Whatever you think about Apple and its products, it’s hard to deny that their marketing machine does an excellent job projecting the company as both a technological leader and cultural trend-setter. The latest gizmo to get the full Apple-hype treatment is the iPad, which has been variously described as everything from the greatest invention since sliced bread to the greatest invention of all time.
As a piece of technology, I don’t have an opinion about the iPad. It lies outside my interests, and there’s no scenario in which I see myself needing one or buying one.
What’s most interesting to me about the iPad is how the book business has both embraced and distanced itself from the device, as if it’s critical to publishing’s aims. To the extent that the iPad creates pretty portable pictures, I can see how that might serve the aims of an art book, but when it comes to text I see no inherent advantage in the iPad over any other e-reading device.

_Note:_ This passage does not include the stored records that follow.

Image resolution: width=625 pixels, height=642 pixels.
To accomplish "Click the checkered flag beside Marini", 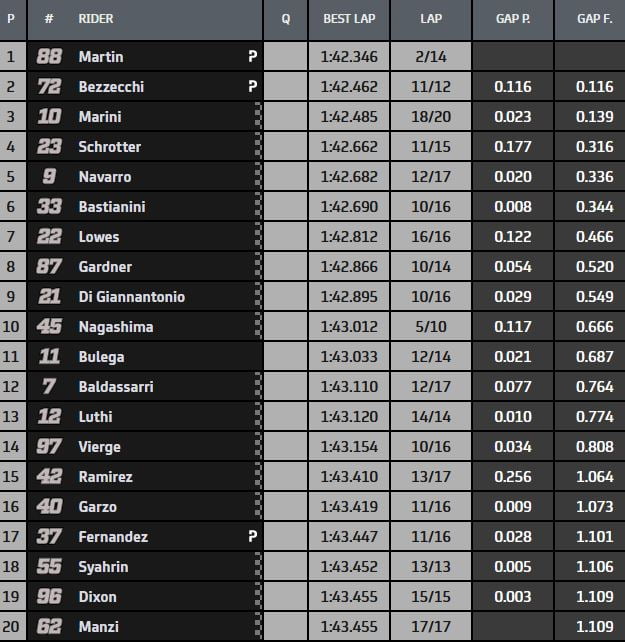I will pos(258,117).
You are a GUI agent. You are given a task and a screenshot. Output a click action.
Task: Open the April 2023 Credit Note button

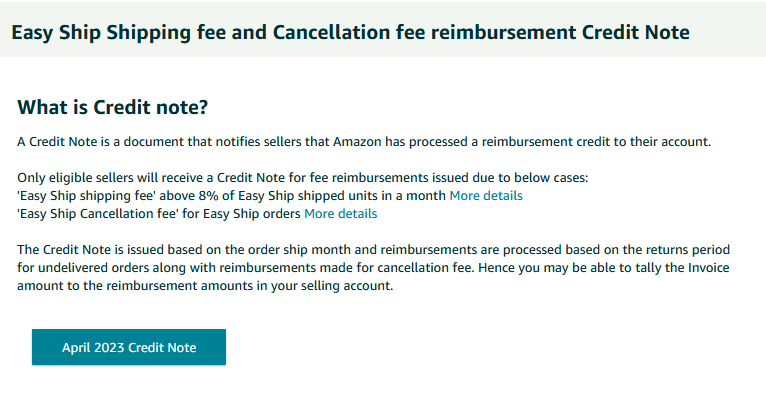point(129,347)
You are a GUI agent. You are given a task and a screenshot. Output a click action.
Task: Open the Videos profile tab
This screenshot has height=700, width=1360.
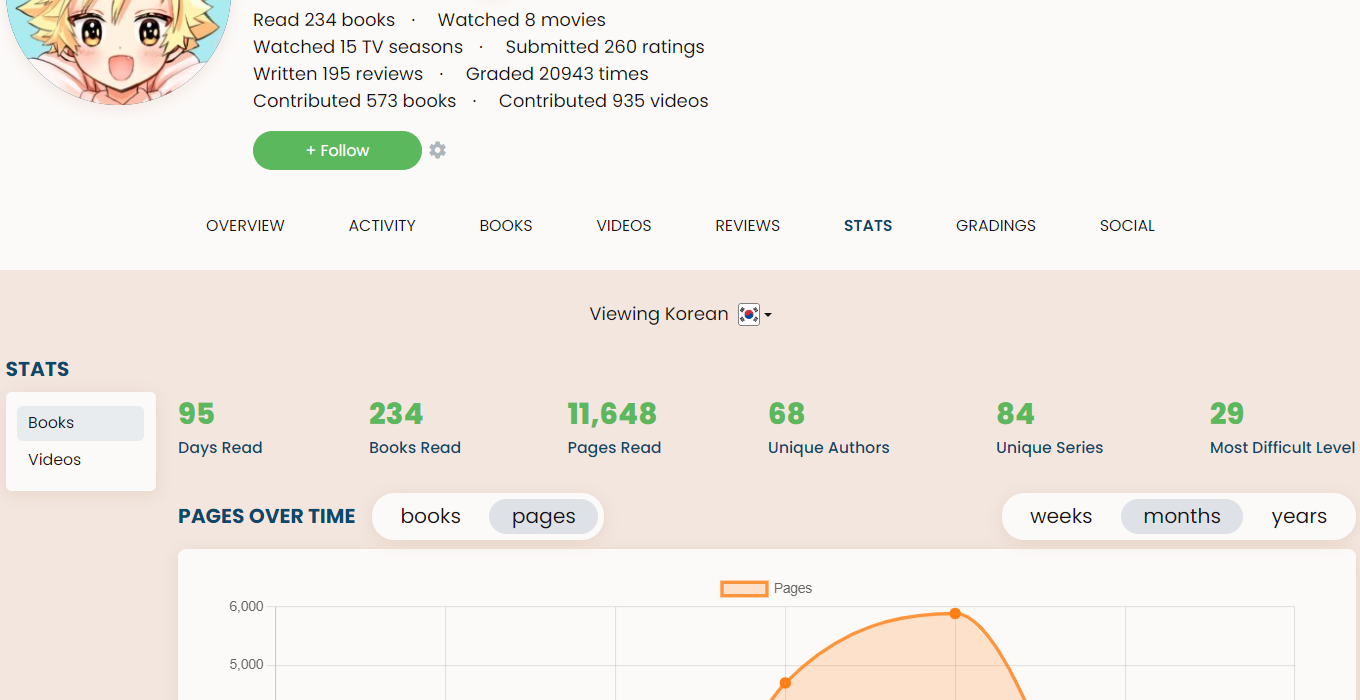click(624, 226)
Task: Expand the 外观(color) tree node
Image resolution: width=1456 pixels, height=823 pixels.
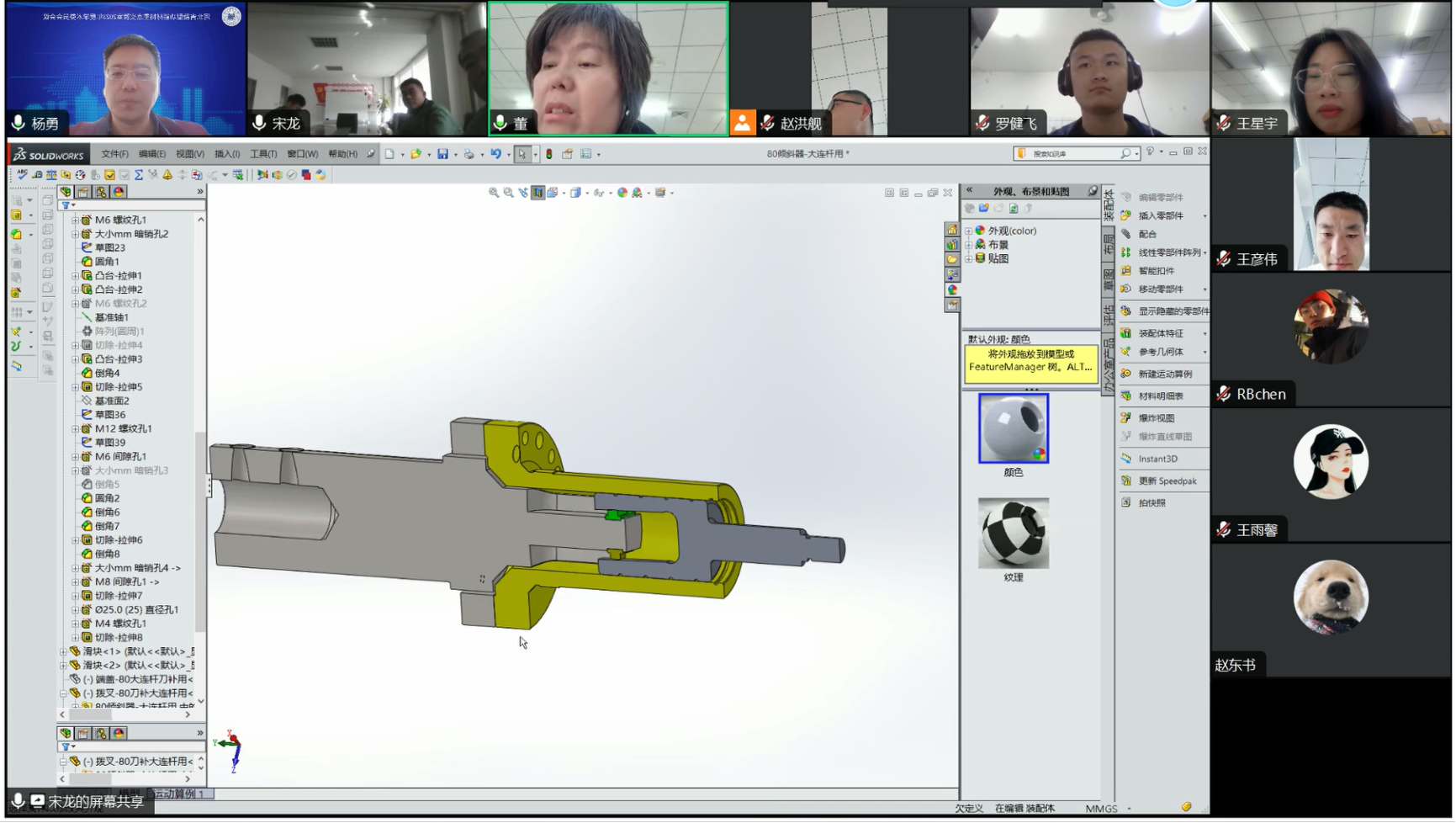Action: click(x=969, y=231)
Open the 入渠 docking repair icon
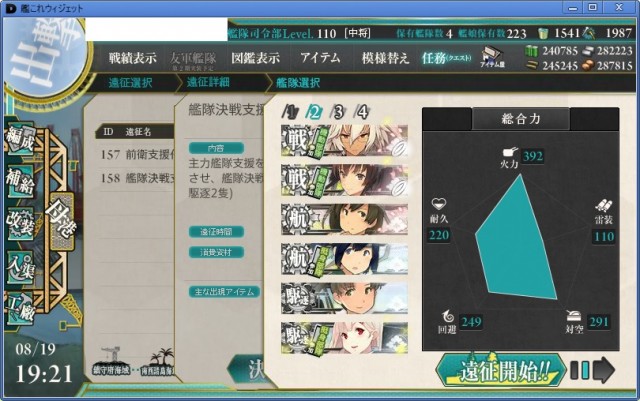640x401 pixels. (x=20, y=266)
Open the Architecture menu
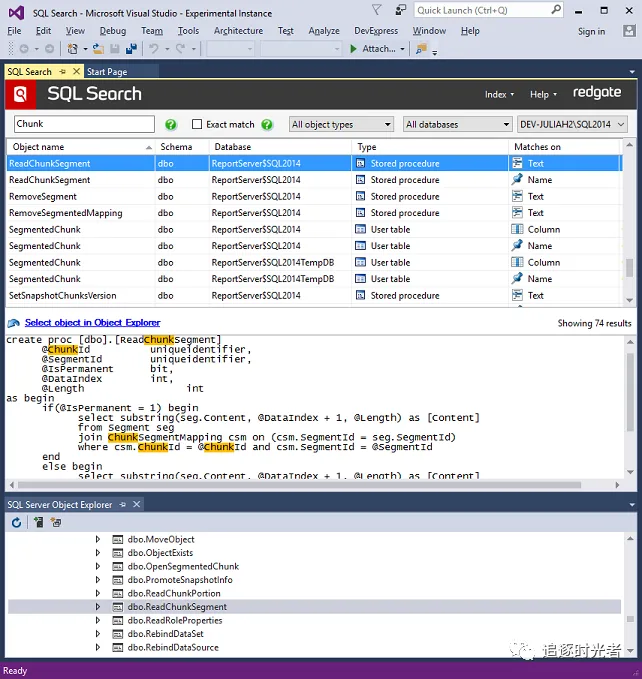 (238, 31)
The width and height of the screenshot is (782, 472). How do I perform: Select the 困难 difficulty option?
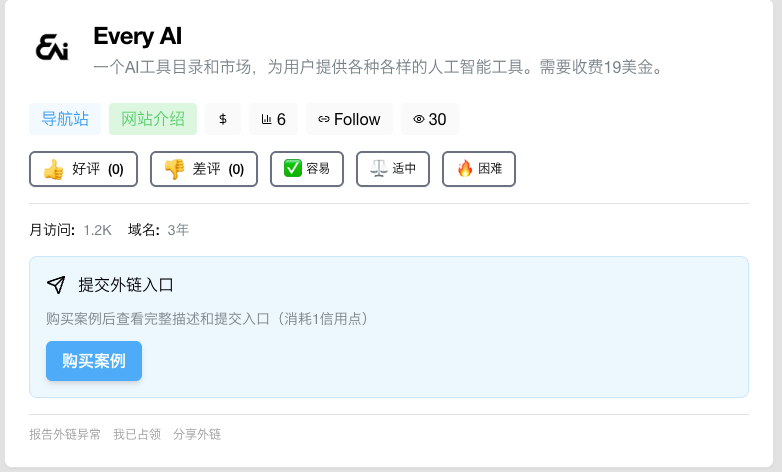point(479,169)
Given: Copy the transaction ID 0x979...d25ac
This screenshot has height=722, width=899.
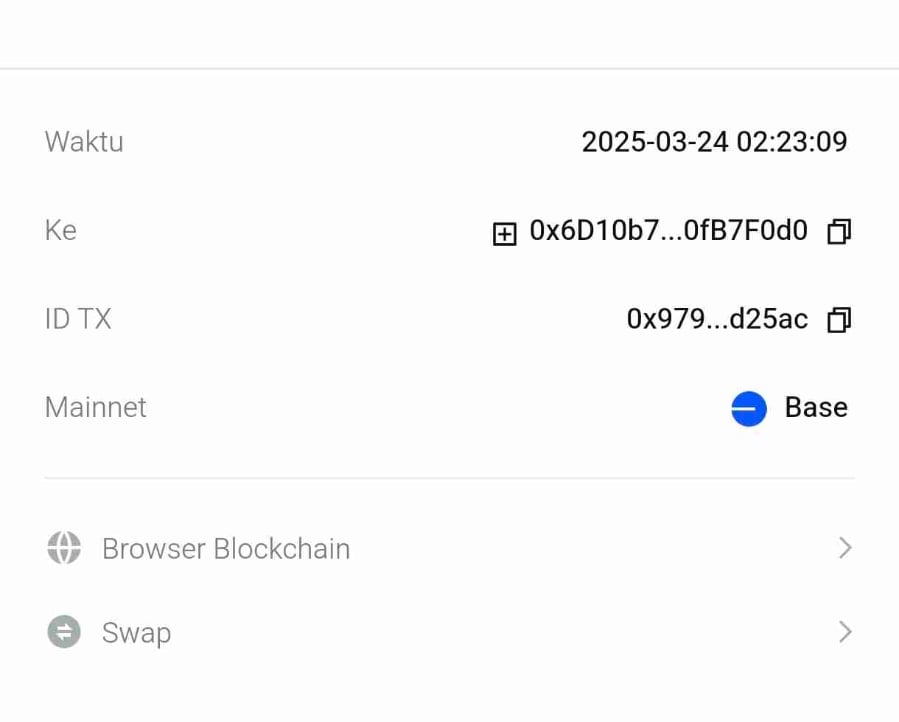Looking at the screenshot, I should (x=838, y=320).
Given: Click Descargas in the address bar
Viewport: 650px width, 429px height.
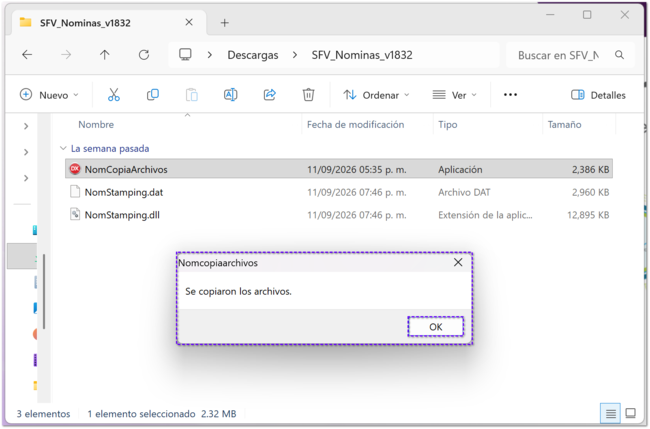Looking at the screenshot, I should coord(253,55).
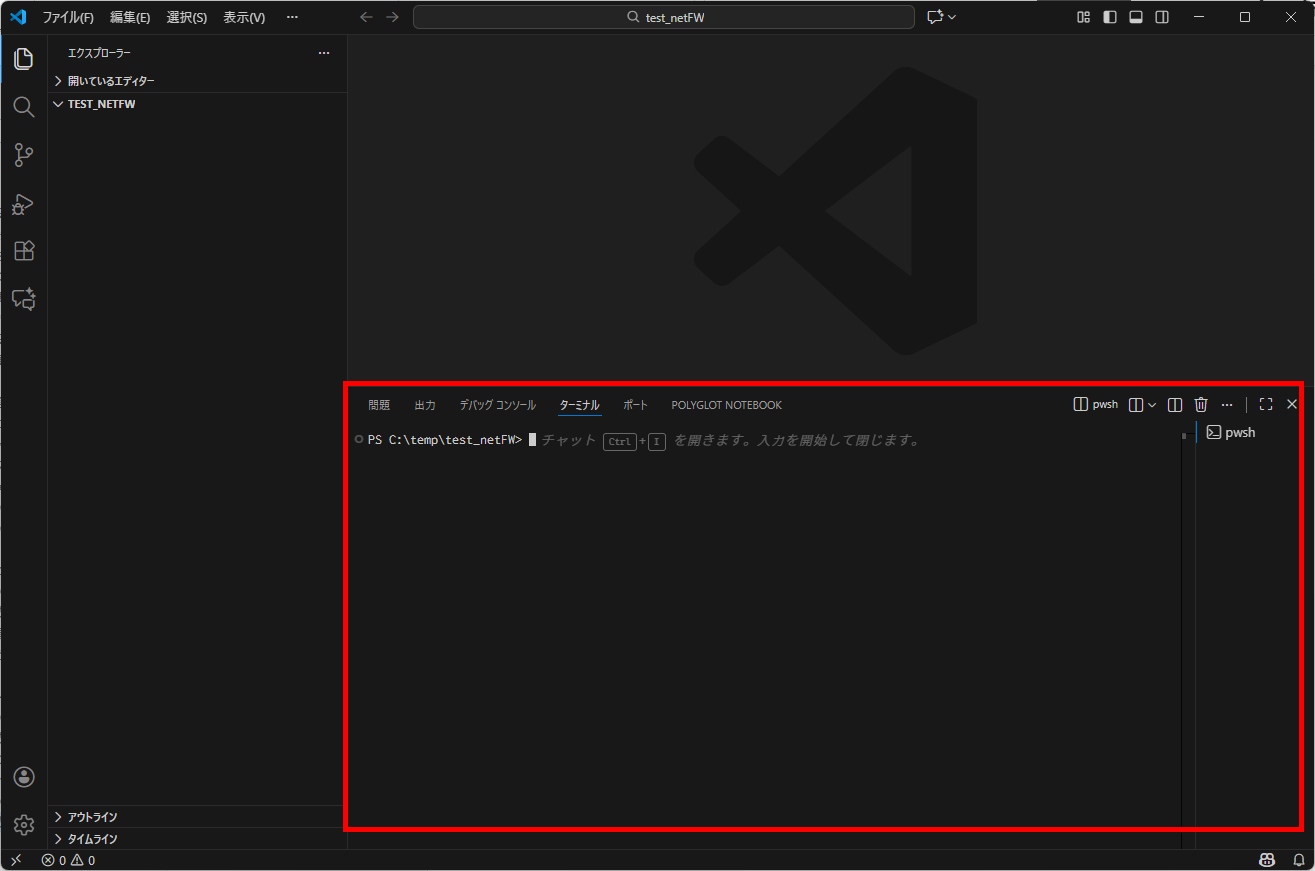
Task: Open the ファイル(F) menu
Action: (x=67, y=16)
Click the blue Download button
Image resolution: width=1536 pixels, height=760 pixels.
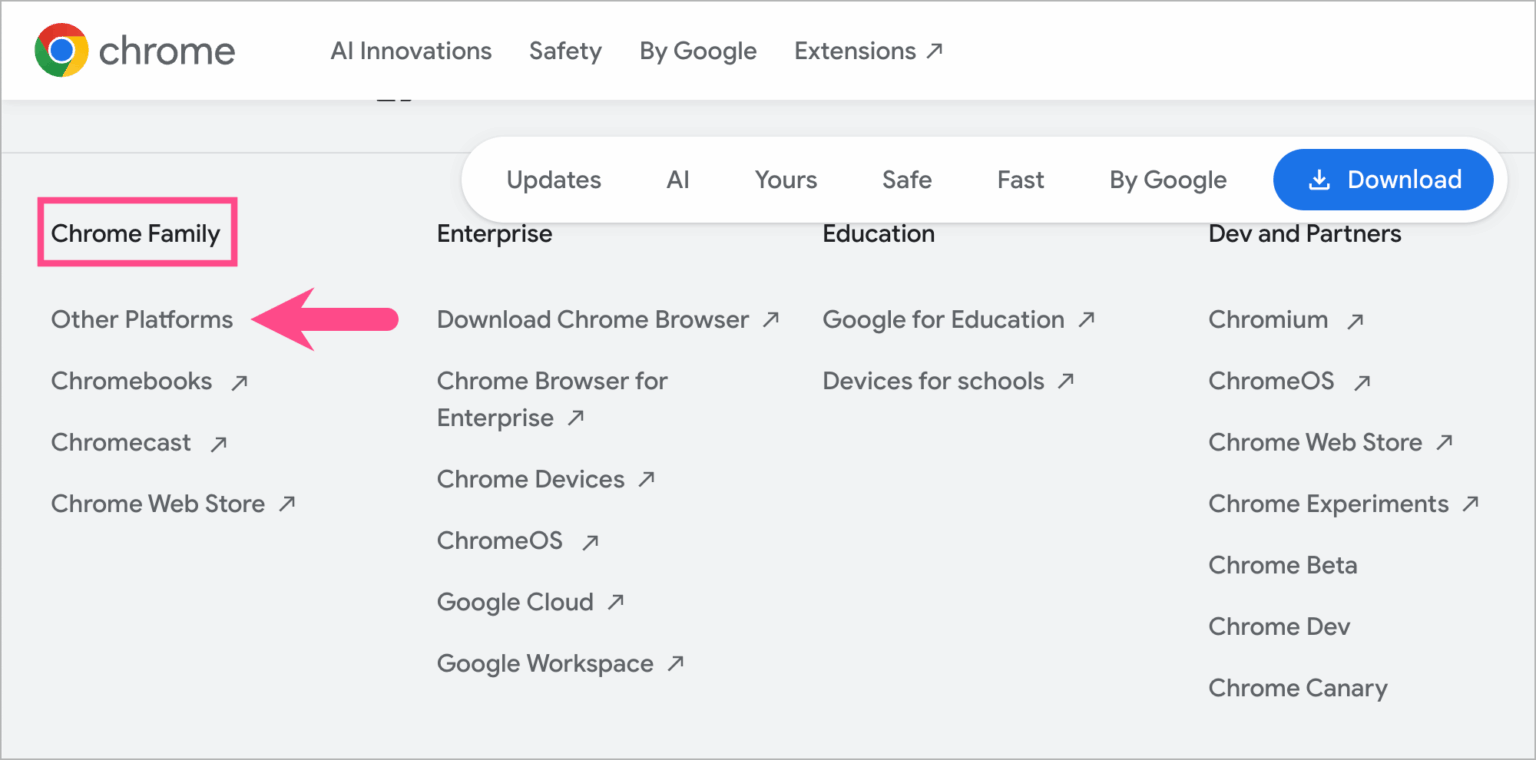1384,179
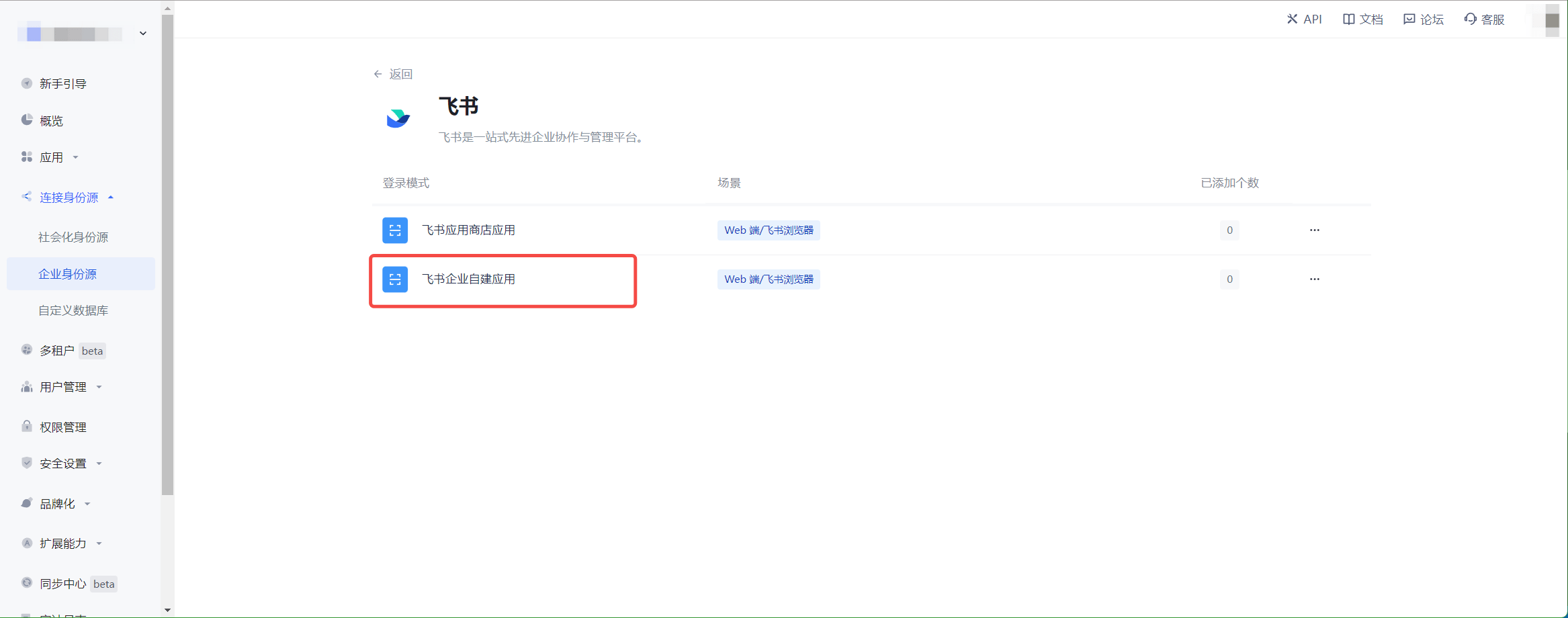
Task: Open the 论坛 forum from top bar
Action: click(x=1423, y=19)
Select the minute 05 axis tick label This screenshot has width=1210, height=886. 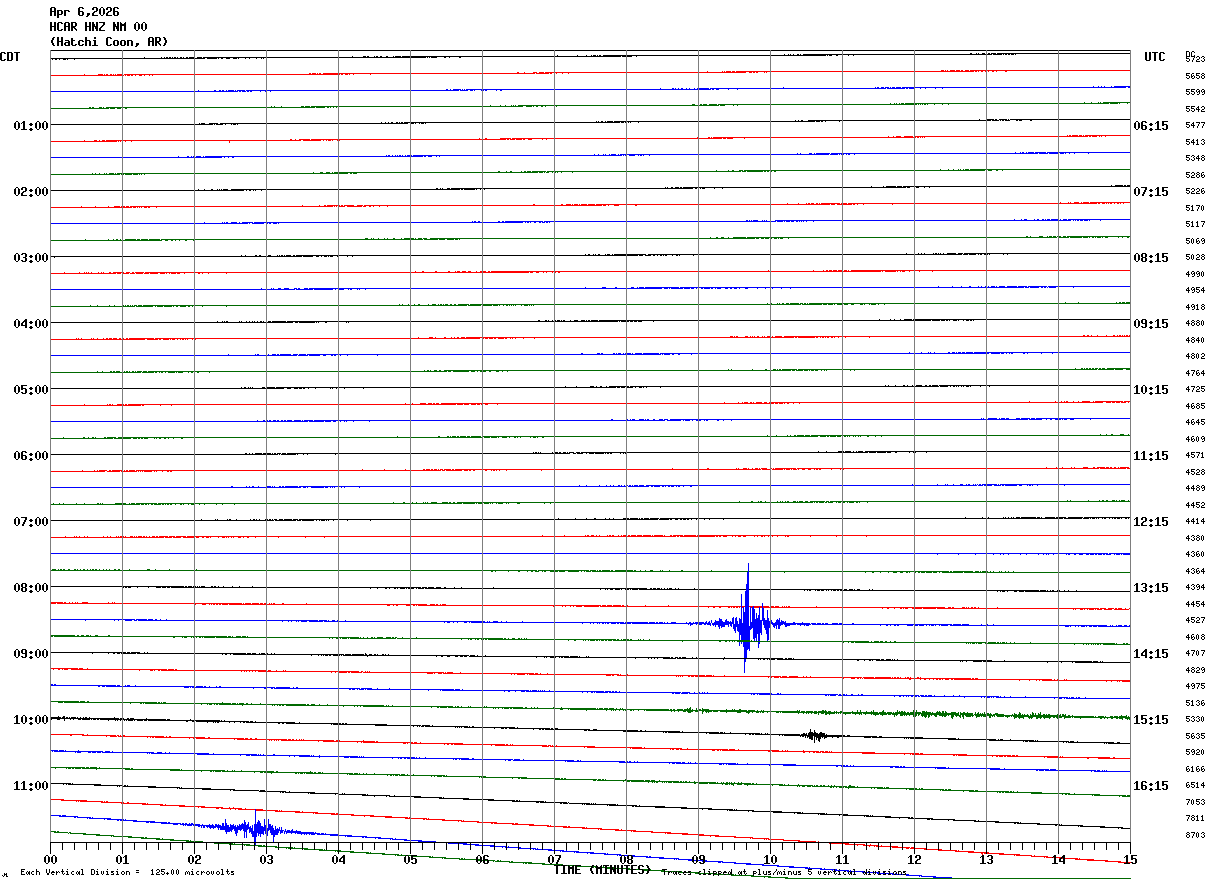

More to the point, as a content creator, I see the iPad as essentially meaningless. The works I create are almost completely described by text (no images, little formatting), and my goal for that content is to make it device independent. Because the ePub and PDF file formats already allow me to do that, the existence or non-existence of the iPad (and any other similar device) is a non-issue for me.
I’m not waiting for the iPad to make my work viable, portable, deliverable or readable. If it sells like hotcakes, great. If it doesn’t, great. Apple’s market share is nothing I care about, and the same goes for Amazon, Sony, and anybody else who intends to enter the e-reader marketplace. I’m taking my content directly to readers one way or the other, and nobody’s going to get in the way of that. Anyone who tries to do so by controlling the technology will be undermined by the competition. Anyone who tries to do so by controlling the market will be side-stepped and cut down by the internet.